# TASK REQUIREMENTS
Pick out each line of the data below that contains the string "button", and copy those lines. Case counts.
============================================================
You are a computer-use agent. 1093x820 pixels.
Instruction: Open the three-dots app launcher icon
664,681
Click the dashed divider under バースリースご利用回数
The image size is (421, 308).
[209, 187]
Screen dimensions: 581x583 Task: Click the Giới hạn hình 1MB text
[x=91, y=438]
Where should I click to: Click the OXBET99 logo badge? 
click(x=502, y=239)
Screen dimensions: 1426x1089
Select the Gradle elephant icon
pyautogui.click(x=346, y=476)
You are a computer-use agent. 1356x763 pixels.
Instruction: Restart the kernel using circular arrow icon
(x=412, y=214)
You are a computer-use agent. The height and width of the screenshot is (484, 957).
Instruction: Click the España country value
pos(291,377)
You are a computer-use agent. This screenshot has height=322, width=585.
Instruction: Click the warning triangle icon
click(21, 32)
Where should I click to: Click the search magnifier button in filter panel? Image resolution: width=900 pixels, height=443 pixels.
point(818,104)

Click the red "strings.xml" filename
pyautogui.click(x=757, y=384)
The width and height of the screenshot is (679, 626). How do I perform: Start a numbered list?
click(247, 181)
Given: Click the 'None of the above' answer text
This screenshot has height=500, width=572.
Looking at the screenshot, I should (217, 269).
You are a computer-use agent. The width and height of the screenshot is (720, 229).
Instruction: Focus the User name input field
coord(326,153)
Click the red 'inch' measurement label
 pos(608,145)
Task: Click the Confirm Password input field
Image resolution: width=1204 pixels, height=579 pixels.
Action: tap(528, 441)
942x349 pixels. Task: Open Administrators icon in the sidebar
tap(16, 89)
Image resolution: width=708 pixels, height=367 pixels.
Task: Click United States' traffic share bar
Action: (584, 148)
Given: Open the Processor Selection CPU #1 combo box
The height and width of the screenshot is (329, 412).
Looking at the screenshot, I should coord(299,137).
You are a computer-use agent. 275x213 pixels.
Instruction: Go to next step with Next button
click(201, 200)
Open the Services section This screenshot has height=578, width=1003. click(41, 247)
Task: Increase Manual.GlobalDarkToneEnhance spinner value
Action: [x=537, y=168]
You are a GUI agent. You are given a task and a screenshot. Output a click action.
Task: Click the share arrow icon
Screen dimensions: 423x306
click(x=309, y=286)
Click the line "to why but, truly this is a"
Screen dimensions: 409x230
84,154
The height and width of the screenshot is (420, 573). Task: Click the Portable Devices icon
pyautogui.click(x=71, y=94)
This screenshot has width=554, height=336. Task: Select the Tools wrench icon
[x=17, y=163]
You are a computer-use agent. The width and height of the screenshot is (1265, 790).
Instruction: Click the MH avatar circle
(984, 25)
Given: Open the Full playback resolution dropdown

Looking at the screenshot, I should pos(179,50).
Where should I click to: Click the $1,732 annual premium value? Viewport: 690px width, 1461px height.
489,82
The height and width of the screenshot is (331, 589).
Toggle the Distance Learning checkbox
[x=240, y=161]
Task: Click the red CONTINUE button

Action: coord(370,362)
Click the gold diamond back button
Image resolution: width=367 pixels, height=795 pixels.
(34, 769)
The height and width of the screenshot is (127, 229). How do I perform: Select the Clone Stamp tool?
============================================================
# RESPONSE
Where should I click to: Click the search magnifier button in filter panel? Image resolution: width=900 pixels, height=443 pixels.
Instruction: Go to next step with Next button
Task: Click the red CONTINUE button
Click the gold diamond back button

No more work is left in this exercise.